▶ **TO DO**
Without leaving out a single line, copy the records exactly.

Saved data entries
========

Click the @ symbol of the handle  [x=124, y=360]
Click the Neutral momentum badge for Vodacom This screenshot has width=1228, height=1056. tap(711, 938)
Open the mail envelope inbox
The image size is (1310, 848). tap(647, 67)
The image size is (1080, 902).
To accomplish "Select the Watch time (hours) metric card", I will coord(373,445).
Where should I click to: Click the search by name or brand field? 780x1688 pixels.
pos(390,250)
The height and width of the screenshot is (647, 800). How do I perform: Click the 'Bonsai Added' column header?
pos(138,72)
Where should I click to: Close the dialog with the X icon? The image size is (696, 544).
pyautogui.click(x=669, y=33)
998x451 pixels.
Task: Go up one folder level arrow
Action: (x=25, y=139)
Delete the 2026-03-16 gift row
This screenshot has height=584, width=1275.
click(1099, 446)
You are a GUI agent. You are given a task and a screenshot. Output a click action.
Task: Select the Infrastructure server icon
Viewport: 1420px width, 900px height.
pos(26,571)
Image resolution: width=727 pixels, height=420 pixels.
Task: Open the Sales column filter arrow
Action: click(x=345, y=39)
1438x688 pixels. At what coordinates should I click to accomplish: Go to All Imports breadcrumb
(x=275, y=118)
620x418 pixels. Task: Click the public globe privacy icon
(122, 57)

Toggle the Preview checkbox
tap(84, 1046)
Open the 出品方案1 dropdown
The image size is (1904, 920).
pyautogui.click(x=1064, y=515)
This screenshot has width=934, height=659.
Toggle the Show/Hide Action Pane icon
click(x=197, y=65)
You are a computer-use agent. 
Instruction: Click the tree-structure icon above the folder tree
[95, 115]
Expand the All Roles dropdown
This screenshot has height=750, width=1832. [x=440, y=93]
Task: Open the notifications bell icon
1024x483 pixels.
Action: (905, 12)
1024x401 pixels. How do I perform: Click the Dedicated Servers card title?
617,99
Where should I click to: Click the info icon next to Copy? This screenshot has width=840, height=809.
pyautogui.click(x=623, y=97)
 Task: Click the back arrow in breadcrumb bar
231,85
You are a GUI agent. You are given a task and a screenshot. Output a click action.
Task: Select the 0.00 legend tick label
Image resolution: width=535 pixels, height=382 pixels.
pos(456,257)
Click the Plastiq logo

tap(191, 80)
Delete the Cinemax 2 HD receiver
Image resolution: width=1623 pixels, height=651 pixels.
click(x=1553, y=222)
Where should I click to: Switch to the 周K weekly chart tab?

========

▶ **RESULT**
Click the @ symbol of the handle  [x=124, y=360]
Click the Neutral momentum badge for Vodacom This screenshot has width=1228, height=1056. tap(711, 938)
Open the mail envelope inbox
The image size is (1310, 848). tap(647, 67)
The image size is (1080, 902).
To accomplish "Select the Watch time (hours) metric card", I will coord(373,445).
Where should I click to: Click the search by name or brand field? 780x1688 pixels.
pos(390,250)
The height and width of the screenshot is (647, 800). How do I perform: Click the 'Bonsai Added' column header?
pos(138,72)
Where should I click to: Close the dialog with the X icon? The image size is (696, 544).
pyautogui.click(x=669, y=33)
998x451 pixels.
Task: Go up one folder level arrow
Action: (x=25, y=139)
Delete the 2026-03-16 gift row
This screenshot has height=584, width=1275.
click(1099, 446)
You are a GUI agent. You are given a task and a screenshot. Output a click action.
Task: Select the Infrastructure server icon
Viewport: 1420px width, 900px height.
pos(26,571)
Image resolution: width=727 pixels, height=420 pixels.
Task: Open the Sales column filter arrow
Action: click(x=345, y=39)
1438x688 pixels. At what coordinates should I click to accomplish: Go to All Imports breadcrumb
(x=275, y=118)
620x418 pixels. Task: Click the public globe privacy icon
(122, 57)

Toggle the Preview checkbox
tap(84, 1046)
Open the 出品方案1 dropdown
The image size is (1904, 920).
pyautogui.click(x=1064, y=515)
This screenshot has width=934, height=659.
Toggle the Show/Hide Action Pane icon
click(x=197, y=65)
You are a computer-use agent. 
Instruction: Click the tree-structure icon above the folder tree
[95, 115]
Expand the All Roles dropdown
This screenshot has height=750, width=1832. [x=440, y=93]
Task: Open the notifications bell icon
1024x483 pixels.
Action: (905, 12)
1024x401 pixels. How do I perform: Click the Dedicated Servers card title?
617,99
Where should I click to: Click the info icon next to Copy? This screenshot has width=840, height=809.
pyautogui.click(x=623, y=97)
 Task: Click the back arrow in breadcrumb bar
231,85
You are a GUI agent. You are given a task and a screenshot. Output a click action.
Task: Select the 0.00 legend tick label
Image resolution: width=535 pixels, height=382 pixels.
pos(456,257)
Click the Plastiq logo

tap(191, 80)
Delete the Cinemax 2 HD receiver
Image resolution: width=1623 pixels, height=651 pixels.
click(x=1553, y=222)
Where should I click to: Switch to the 周K weekly chart tab?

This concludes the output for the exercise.